[Opening Task material section]

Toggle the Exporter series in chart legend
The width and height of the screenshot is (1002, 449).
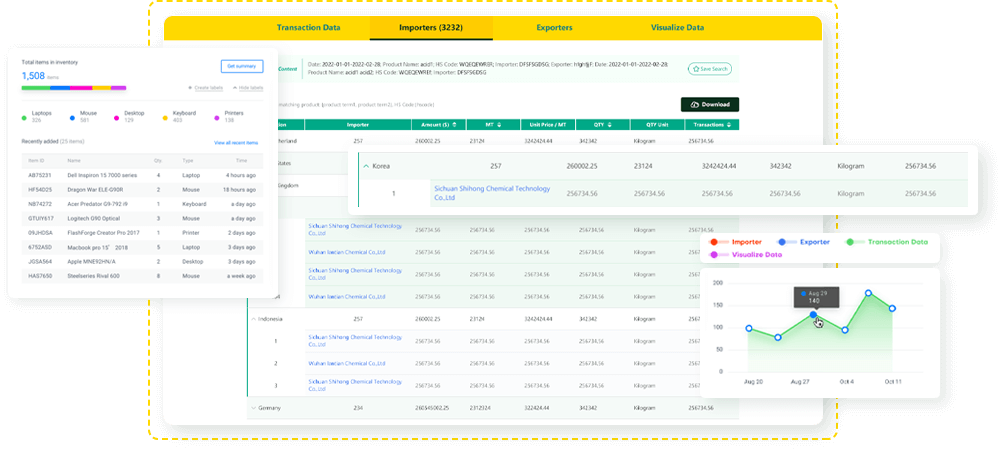[781, 242]
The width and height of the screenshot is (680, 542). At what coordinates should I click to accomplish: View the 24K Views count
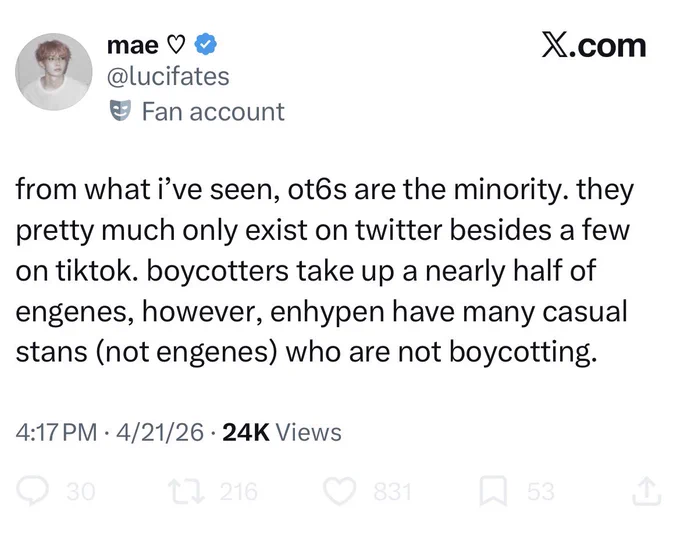click(282, 432)
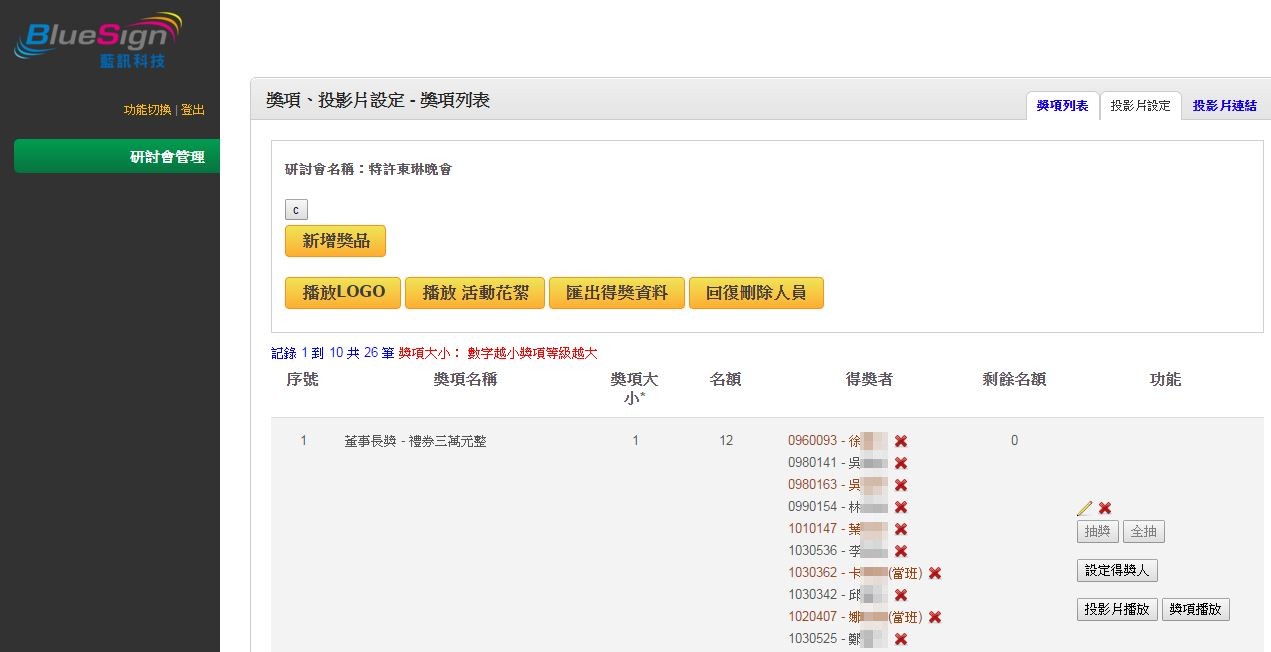Click 播放LOGO button

click(x=343, y=293)
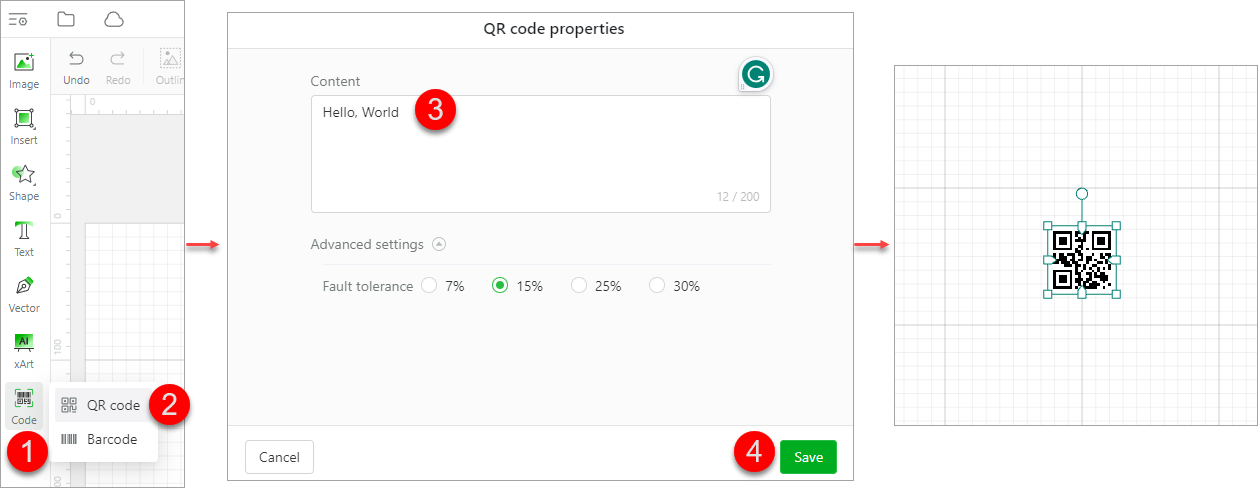The width and height of the screenshot is (1258, 488).
Task: Click the Undo arrow
Action: pos(76,66)
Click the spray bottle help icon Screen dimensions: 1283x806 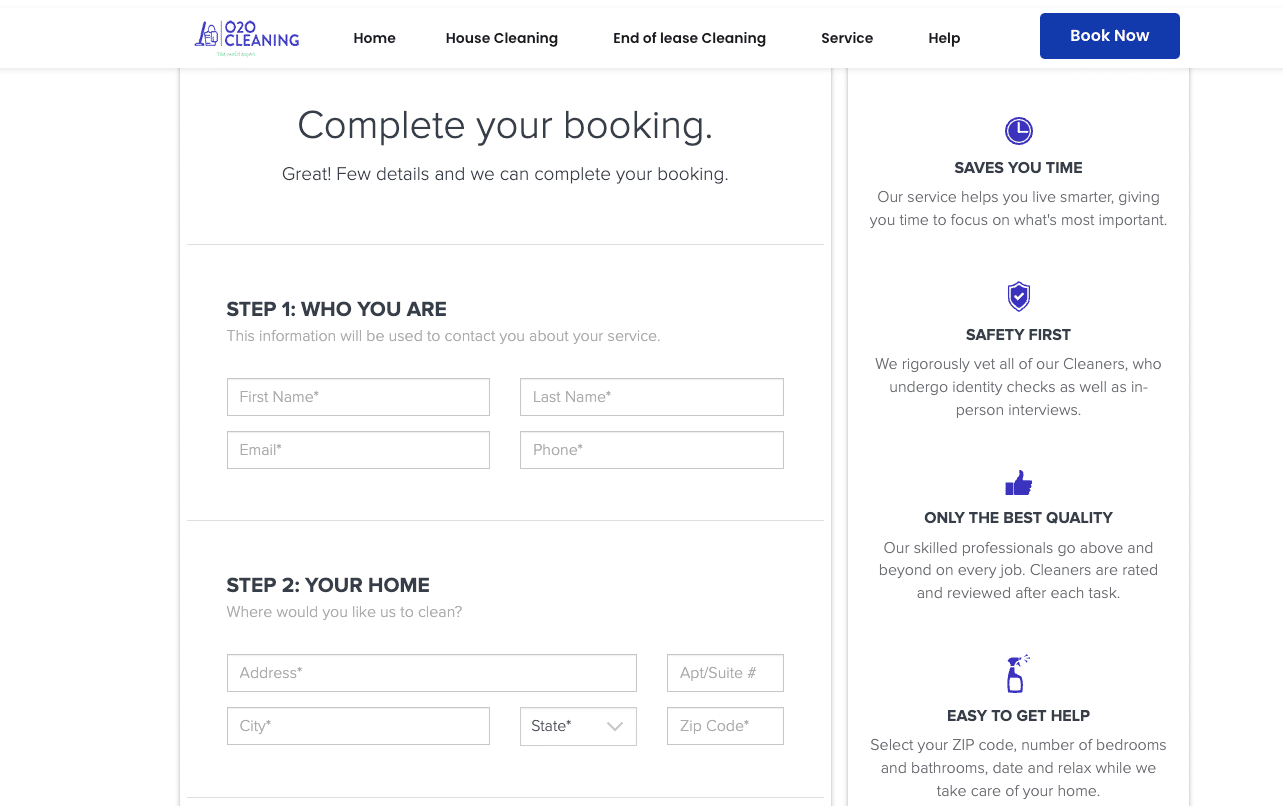[x=1017, y=674]
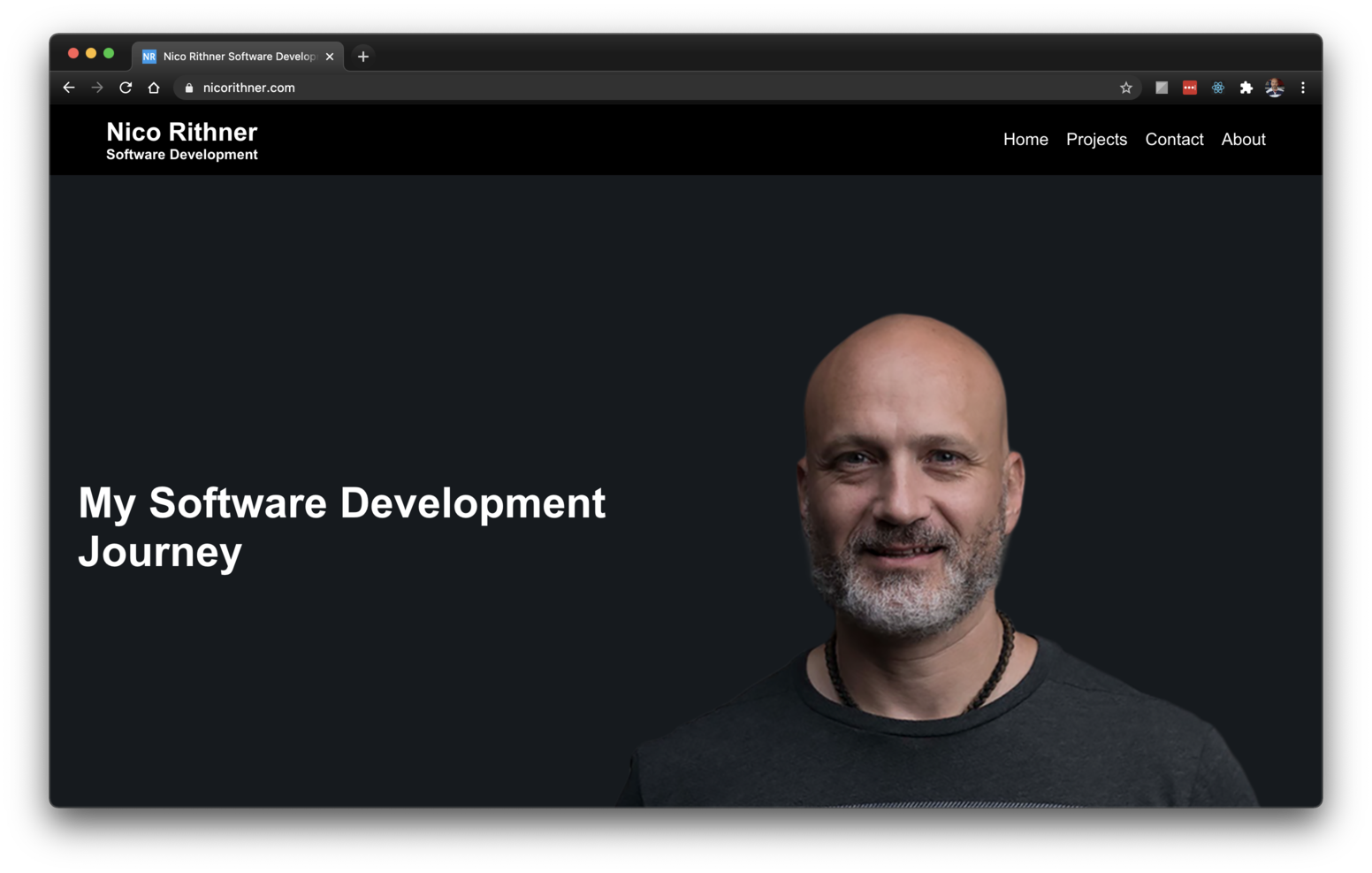Viewport: 1372px width, 873px height.
Task: Click the forward navigation arrow
Action: click(97, 87)
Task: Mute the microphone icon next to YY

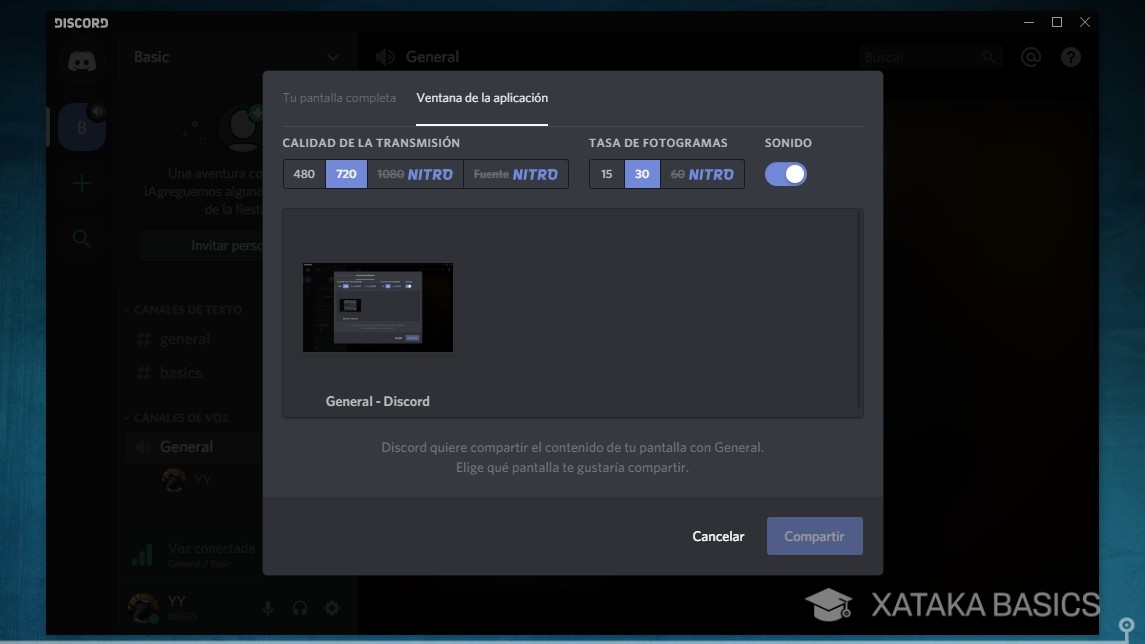Action: [x=267, y=607]
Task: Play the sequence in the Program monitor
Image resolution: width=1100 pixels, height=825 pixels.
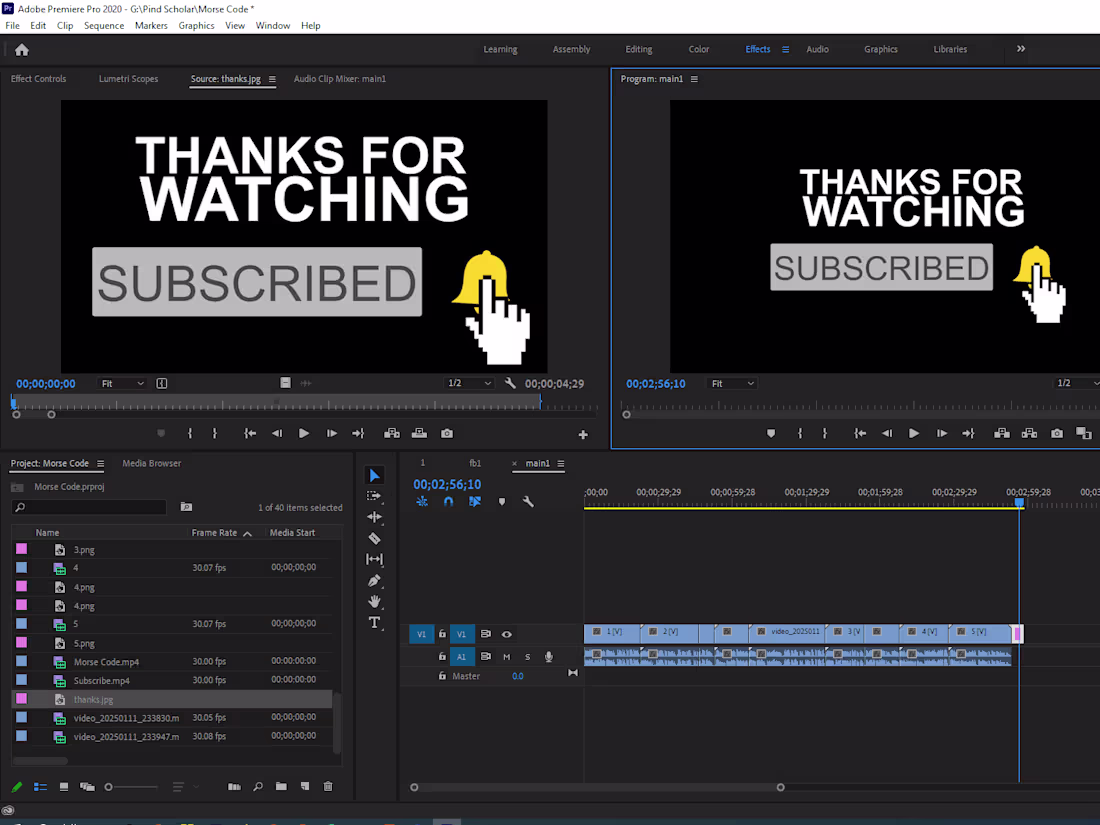Action: 913,433
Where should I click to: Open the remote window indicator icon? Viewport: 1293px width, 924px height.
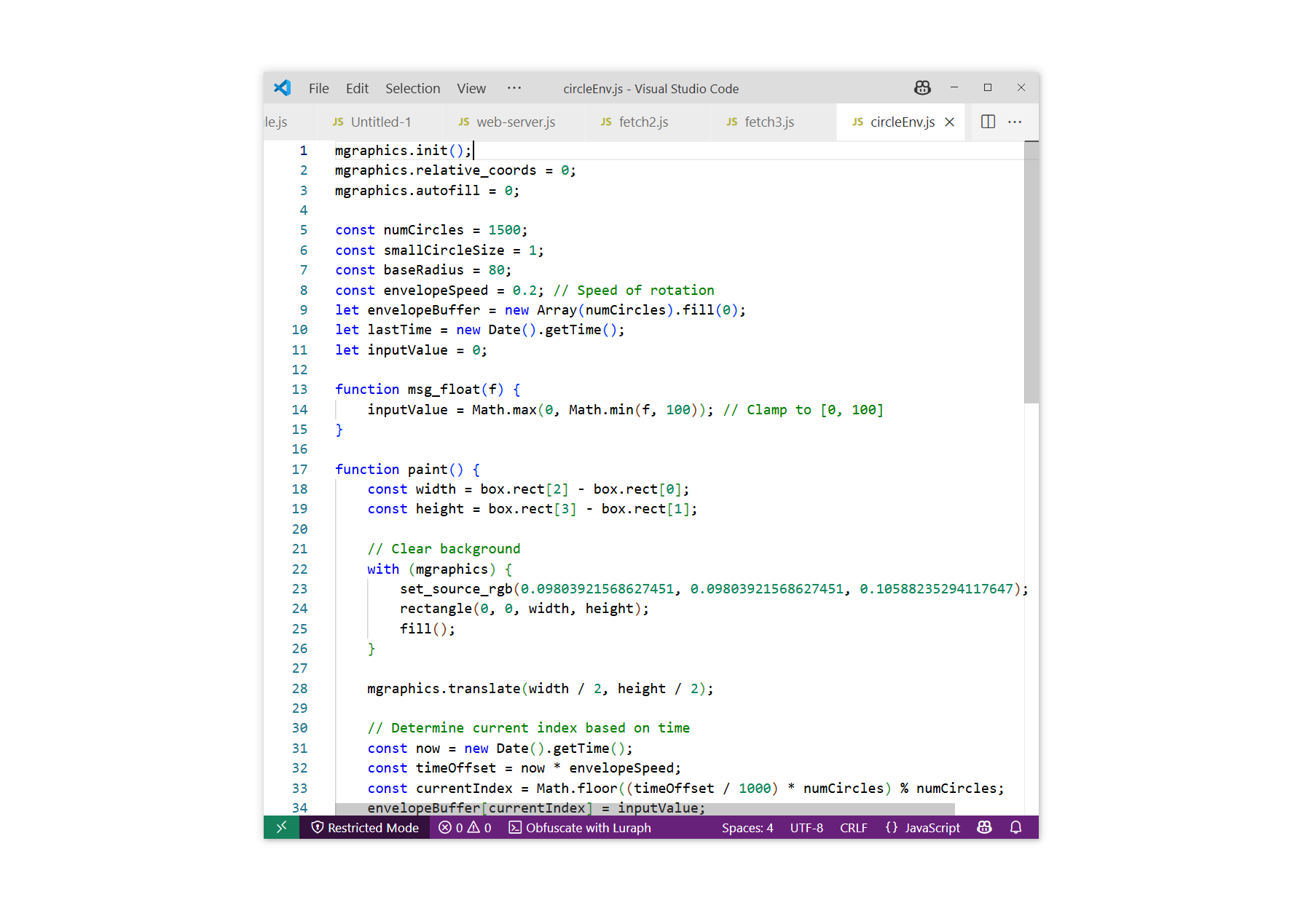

[Closing Task material section]

*Action item*
Only what runs from the line holding "Task: Mute the microphone icon next to YY" through the end of the entries above is to be given again, exactly, with every picture omitted.

*The answer*
Task: Mute the microphone icon next to YY

Action: [x=267, y=607]
Task: Play the sequence in the Program monitor
Image resolution: width=1100 pixels, height=825 pixels.
Action: 913,433
Where should I click to: Open the remote window indicator icon? Viewport: 1293px width, 924px height.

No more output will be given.